The issues raised in the petition are extensive.  They include:

  1. The administrative proceeding is invalid because the Commissioners issued findings of fact and conclusions of law in advance of the hearing.
  2. The administrative proceeding is invalid because the Commission exercises unguided discretion on the choice of forum for its prosecutions even when they do not involve subject matters outside of the conventional experience of Article III judges, which violates the separation of powers doctrine.  
  3. The decision to require respondents to defend themselves in the administrative court violated the equal protection clause because others similarly situated have not been required to do so and they were deprived them of a Seventh Amendment right to jury trial, which they contend is a fundamental right.
  4. The assignment of their case to the administrative court violates the equal protection clause under the “class of one” doctrine.
  5. The proceeding is invalid because ex parte communications between the Division of Enforcement and the Commission were permitted during the discussions of settlements with co-respondents, which violates due process rights to an impartial forum.
  6. The effective denial of rights under the doctrine of Brady v. Maryland because relevant documents were hidden in a 700gb “document dump” incapable of being reviewed violates due process.

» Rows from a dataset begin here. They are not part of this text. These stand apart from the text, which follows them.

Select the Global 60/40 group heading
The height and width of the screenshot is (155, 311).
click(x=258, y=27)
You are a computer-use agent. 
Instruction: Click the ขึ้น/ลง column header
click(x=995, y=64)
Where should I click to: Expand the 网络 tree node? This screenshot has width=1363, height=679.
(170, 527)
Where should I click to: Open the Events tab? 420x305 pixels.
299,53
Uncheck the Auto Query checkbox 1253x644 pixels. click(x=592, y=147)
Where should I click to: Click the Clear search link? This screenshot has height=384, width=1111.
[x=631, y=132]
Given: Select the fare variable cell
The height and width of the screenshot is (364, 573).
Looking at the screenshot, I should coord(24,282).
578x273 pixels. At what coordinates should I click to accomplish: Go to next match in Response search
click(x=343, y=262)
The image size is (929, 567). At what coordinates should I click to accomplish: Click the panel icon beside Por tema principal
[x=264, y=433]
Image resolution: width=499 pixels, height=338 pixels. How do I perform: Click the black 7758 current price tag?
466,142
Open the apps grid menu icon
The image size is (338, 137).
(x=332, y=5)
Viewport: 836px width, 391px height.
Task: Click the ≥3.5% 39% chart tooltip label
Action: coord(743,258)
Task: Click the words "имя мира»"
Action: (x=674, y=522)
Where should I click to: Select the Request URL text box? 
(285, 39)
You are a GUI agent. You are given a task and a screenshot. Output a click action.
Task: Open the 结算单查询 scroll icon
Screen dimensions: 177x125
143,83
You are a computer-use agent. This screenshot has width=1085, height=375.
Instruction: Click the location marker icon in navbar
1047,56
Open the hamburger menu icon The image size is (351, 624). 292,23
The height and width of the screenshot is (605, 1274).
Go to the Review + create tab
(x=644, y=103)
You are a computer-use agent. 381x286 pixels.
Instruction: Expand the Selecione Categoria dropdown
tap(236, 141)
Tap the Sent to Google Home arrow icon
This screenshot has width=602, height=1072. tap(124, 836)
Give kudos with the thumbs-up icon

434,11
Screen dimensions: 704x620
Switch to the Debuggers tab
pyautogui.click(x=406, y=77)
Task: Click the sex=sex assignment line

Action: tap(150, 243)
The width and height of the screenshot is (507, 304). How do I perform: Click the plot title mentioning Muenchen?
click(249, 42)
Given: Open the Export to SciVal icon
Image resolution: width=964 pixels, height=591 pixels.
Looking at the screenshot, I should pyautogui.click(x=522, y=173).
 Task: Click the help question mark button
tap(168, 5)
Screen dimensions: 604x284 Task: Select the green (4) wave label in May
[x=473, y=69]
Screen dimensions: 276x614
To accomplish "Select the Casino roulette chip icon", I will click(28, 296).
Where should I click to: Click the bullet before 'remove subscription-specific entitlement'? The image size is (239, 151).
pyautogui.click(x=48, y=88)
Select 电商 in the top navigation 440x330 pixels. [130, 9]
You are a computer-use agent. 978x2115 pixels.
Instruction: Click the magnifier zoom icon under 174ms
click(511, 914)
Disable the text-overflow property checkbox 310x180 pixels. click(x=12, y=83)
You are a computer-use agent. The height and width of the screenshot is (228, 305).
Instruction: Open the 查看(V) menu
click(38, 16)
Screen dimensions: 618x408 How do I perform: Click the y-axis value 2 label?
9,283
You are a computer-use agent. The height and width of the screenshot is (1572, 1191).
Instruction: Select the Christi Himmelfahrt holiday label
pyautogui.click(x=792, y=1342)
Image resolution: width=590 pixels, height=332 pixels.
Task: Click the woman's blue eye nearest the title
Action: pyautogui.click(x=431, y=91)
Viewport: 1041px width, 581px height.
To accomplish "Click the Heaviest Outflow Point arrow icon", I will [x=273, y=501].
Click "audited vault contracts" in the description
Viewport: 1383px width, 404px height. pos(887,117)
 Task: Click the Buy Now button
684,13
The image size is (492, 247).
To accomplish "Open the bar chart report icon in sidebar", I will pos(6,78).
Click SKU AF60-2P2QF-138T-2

  7. The refusal to allow respondents to create a record for review of violations of rights is itself a due process violation.
  8. The requirement that respondents defend themselves within a “truncated” time-period prevented discovery of relevant facts or the opportunity to prepare a defense, which violated due process rights.

Whether any of this stocks is another question entirely.  Of course, we can be virtually certain that the Commission itself will give these arguments short shrift.  But where the appeals court comes out may be another question.   That would be either the Court of Appeals for the D.C. Circuit, or, it would appear, the Fifth Circuit, since the respondents appear to be located in Texas.